Figure 2: End-to-end AdaSpark framework including cube partitioning, AdaS-Attn, and AdaS-FFN mechanisms.
Entropy-based selection provides dynamic sparsity depending on attention and importance distributions, guaranteeing preservation of both fine-grained and long-range features.
Experimental Evaluation
AdaSpark is instantiated on Qwen2.5-VL-3B and Qwen2.5-VL-7B backbones and evaluated across a battery of benchmarks: VideoNIAH (extra-long), MLVU, VideoMME, LongVideoBench, LVBench (long-form), MVBench (short video), VSIBench (spatial reasoning), and CharadesSTA (video grounding).

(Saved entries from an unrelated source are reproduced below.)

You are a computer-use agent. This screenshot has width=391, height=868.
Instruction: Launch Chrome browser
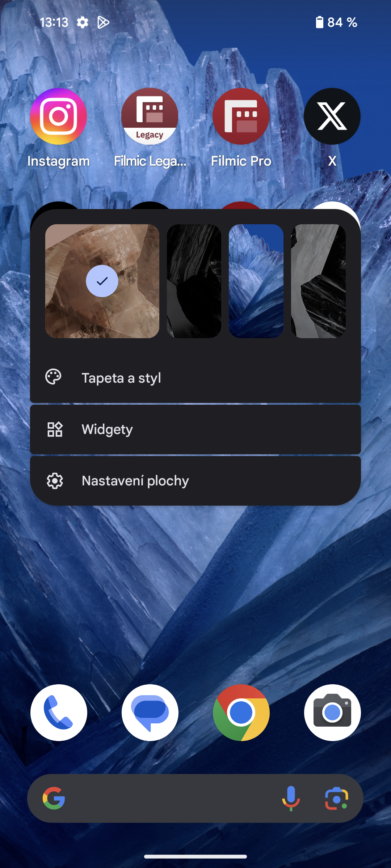click(241, 712)
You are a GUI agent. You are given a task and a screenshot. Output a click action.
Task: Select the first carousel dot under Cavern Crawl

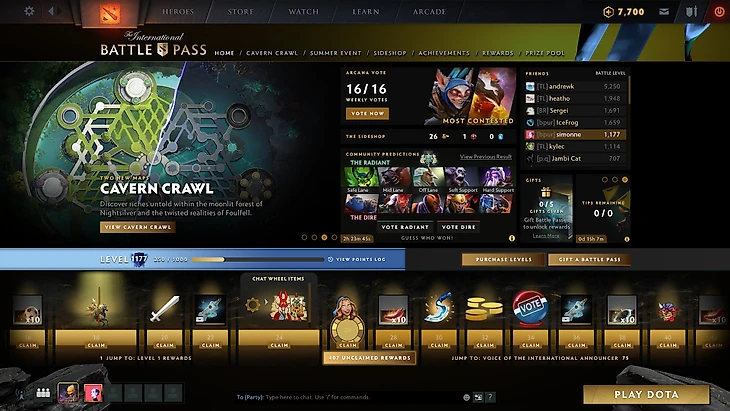click(304, 237)
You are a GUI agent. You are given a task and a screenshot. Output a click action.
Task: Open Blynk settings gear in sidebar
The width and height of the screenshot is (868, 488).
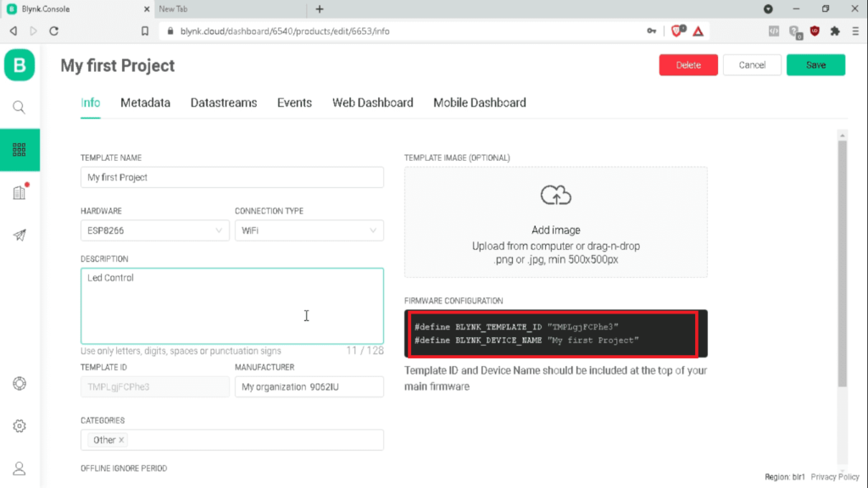[19, 425]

AdaSpark achieves up to 57% reduction in FLOPs compared to dense baselines, while maintaining or improving accuracy. On VideoNIAH, AdaSpark outperforms all efficiency-focused models, retaining high retrieval accuracy across all temporal depths. On long-form tasks, AdaSpark achieves top scores, especially notable in the 7B backbone, validating the claim that adaptive sparsity preserves long-temporal dependencies with minimal cost.

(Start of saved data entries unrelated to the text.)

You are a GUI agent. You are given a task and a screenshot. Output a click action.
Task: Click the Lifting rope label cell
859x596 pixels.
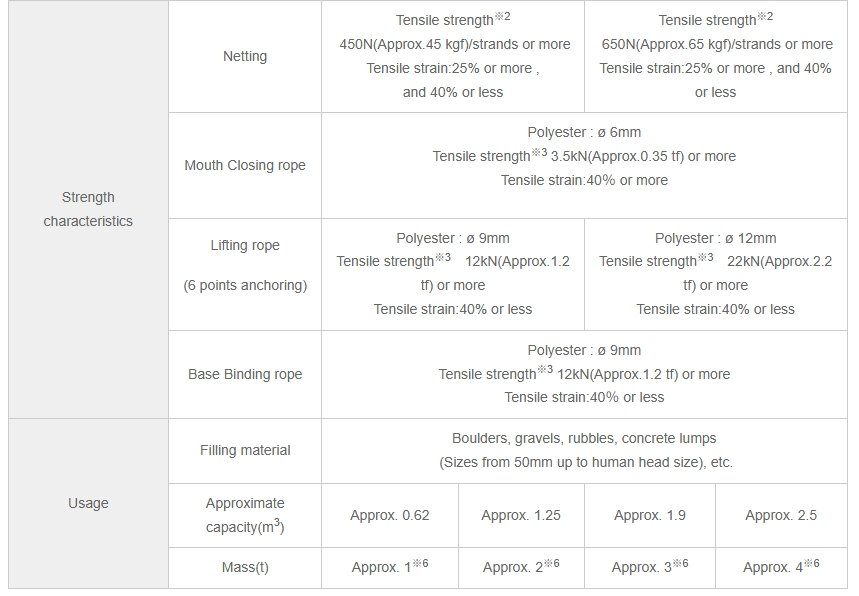245,265
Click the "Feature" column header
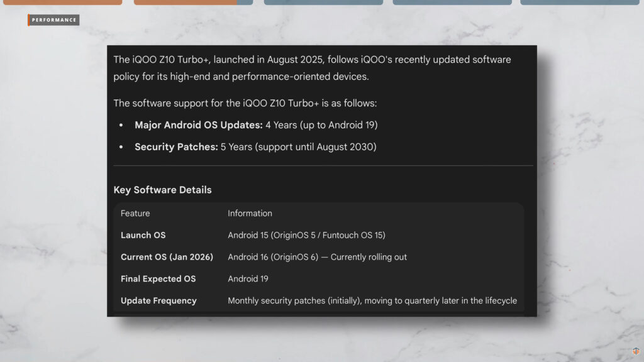The width and height of the screenshot is (644, 362). pyautogui.click(x=135, y=214)
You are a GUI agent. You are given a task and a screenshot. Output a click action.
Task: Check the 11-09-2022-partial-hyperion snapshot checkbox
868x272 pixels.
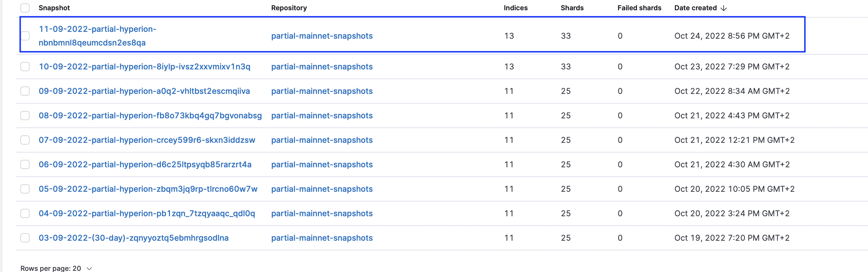[x=25, y=36]
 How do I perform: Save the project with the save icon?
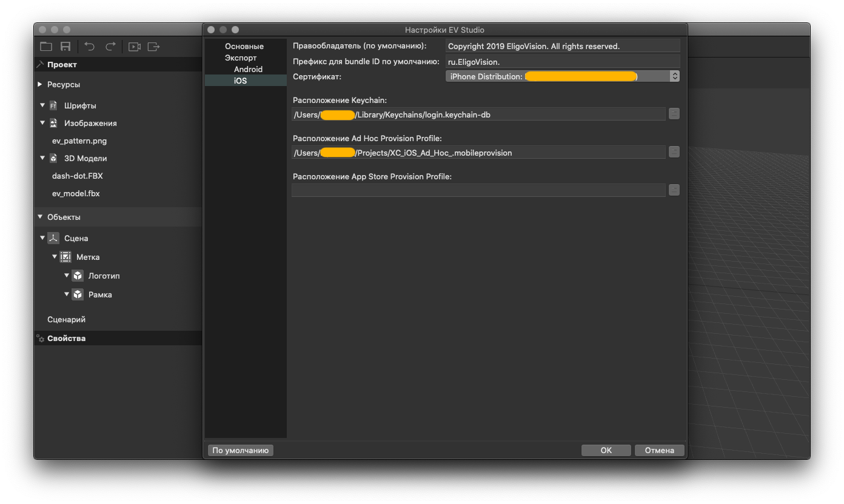point(65,46)
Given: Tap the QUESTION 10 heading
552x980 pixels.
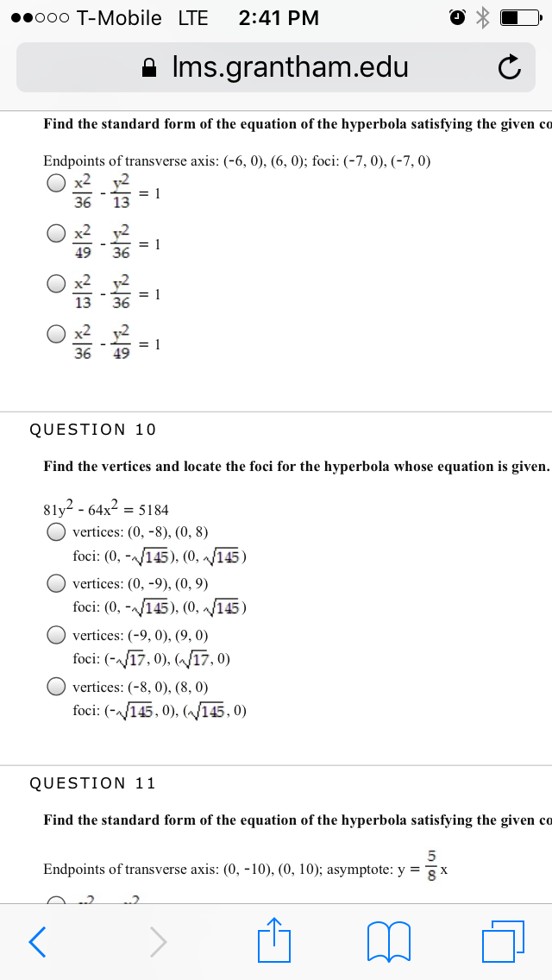Looking at the screenshot, I should tap(93, 430).
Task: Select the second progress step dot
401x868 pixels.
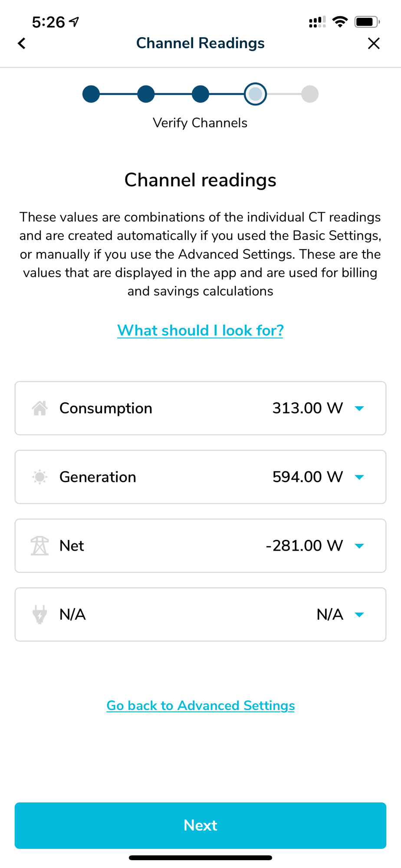Action: click(146, 94)
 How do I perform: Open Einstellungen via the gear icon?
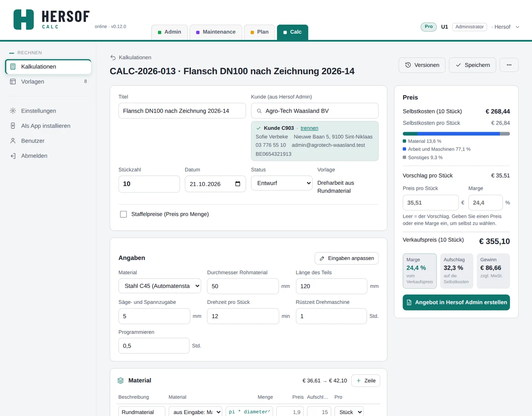tap(13, 111)
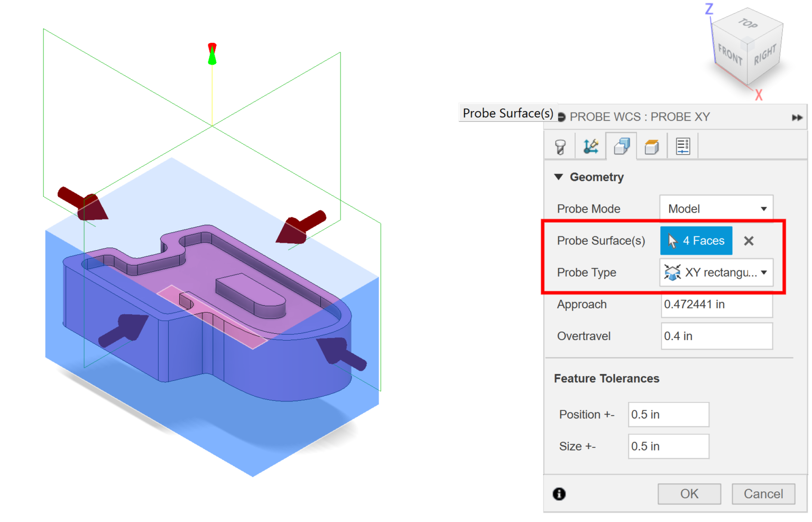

Figure 3: Needle in a Haystack benchmark results; AdaSpark exhibits robust long-range retrieval across all depths.
Ablation and Adaptive Selection Insights
A comprehensive ablation study examines the effect of AdaS-Attn, AdaS-FFN, cube shapes and sizes, mean compensation, and selection strategy. The combined modules yield maximal performance and computational savings. Balanced cube shapes and intermediate cube sizes optimize the trade-off between fine detail and sparsity; mean compensation outperforms naive bypass strategies. Crucially, entropy-based Top-p selection significantly outperforms static Top-K and uniform sampling, demonstrating the necessity of context-adaptive mechanisms.

Figure 4: Layer-wise adaptive selection statistics; stronger sparsity emerges at deeper layers, with AdaS-FFN varying dynamically.

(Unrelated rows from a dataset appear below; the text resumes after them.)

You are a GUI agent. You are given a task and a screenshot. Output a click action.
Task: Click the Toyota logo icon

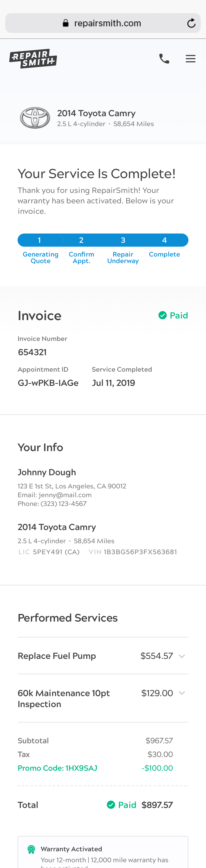pyautogui.click(x=35, y=118)
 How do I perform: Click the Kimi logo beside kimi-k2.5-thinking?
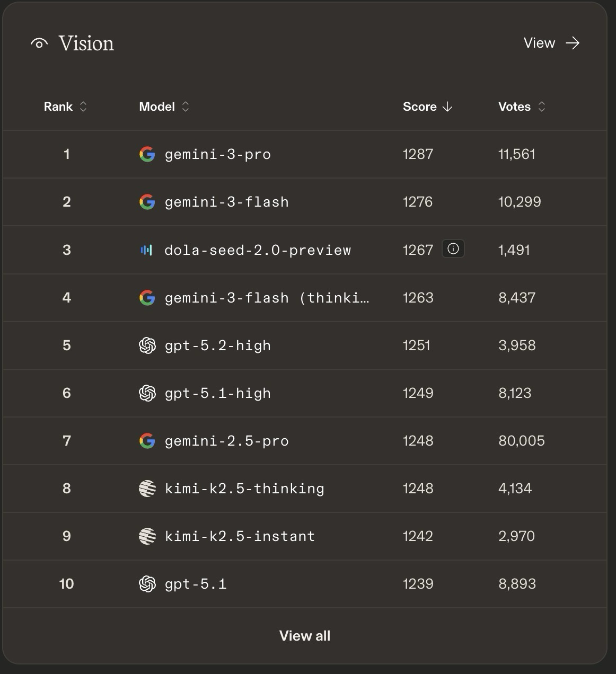click(x=147, y=489)
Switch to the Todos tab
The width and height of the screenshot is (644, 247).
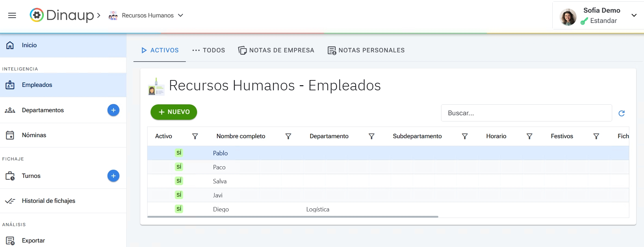209,50
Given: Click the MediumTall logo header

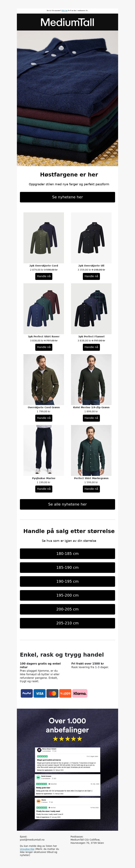Looking at the screenshot, I should (x=67, y=22).
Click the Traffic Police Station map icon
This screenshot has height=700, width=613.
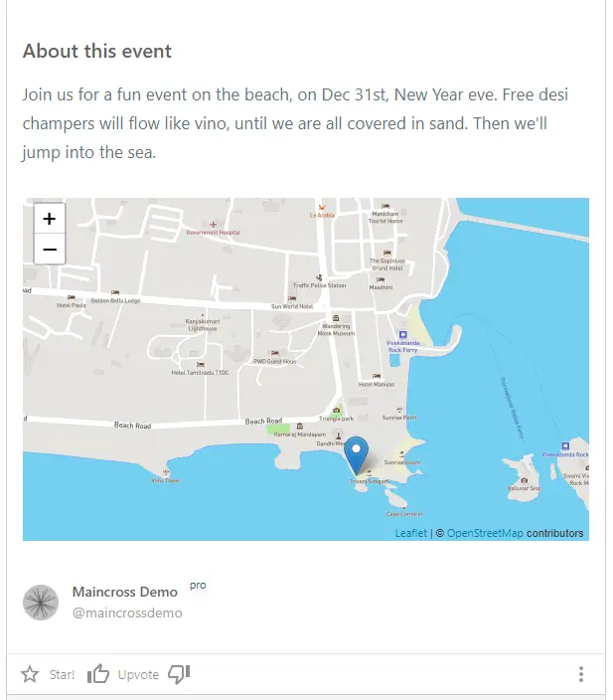tap(319, 277)
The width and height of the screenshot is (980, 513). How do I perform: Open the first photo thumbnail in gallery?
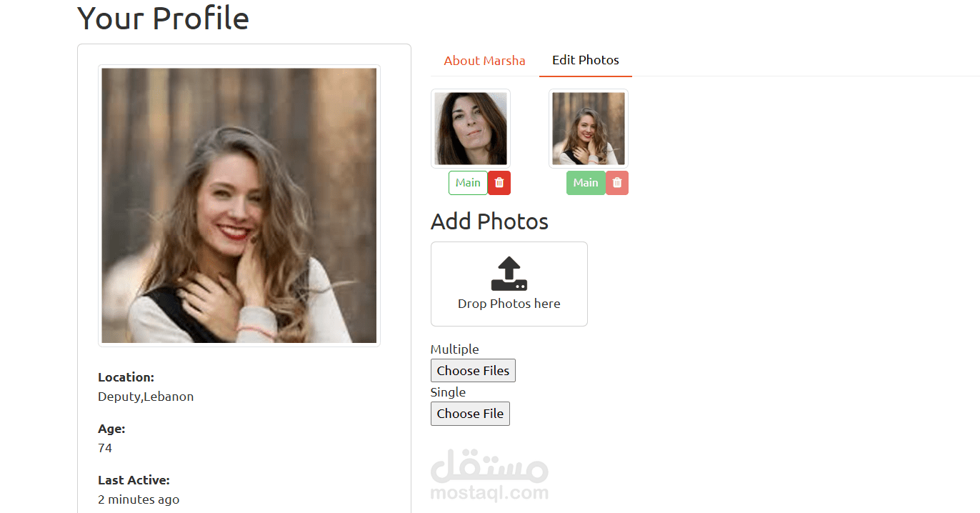(471, 129)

Figure 5: Case study visualization, highlighting adaptive selection of high-relevance cubes in response to query tokens.
Implications and Future Directions
AdaSpark establishes the efficacy of content-adaptive, hierarchical sparsity as a scalable paradigm for long-sequence video-LLMs. The approach avoids hardcoded, rigid sparsity, leveraging intrinsic token-level and cube-level redundancy via entropy-adaptive selection. This framework enables practical deployment of Video-LLMs for real-world, hour-scale video contexts, while maintaining task-level fidelity.
From a theoretical perspective, AdaSpark demonstrates that joint sparsity in attention and FFN layers (both guided by entropy/nucleus sampling) is optimal compared to static strategies, which uniformly degrade performance across temporal or spatial axes. Practically, these findings could inform hardware-aligned sparse architectures, progressive token reduction pipelines, and seamless integration with multimodal LLM regimes.
Future developments may explore direct multi-modal cube partitioning, further sparsity alignment with hardware primitives, and generalized extensions to omni-modal foundation models, as well as dynamic adaptation of sparsity thresholds during inference for sample-specific efficiency.
Conclusion
AdaSpark introduces a unified, entropy-adaptive sparse framework for efficient long-video understanding in Video-LLMs, achieving strong empirical performance and significant computational savings. By exploiting token- and cube-level redundancy via context-aware selection, AdaSpark validates adaptive sparsity as a scalable solution for large multimodal sequence modeling and sets a precedent for future research in dynamic sparsity and efficient transformer computation (2604.08077).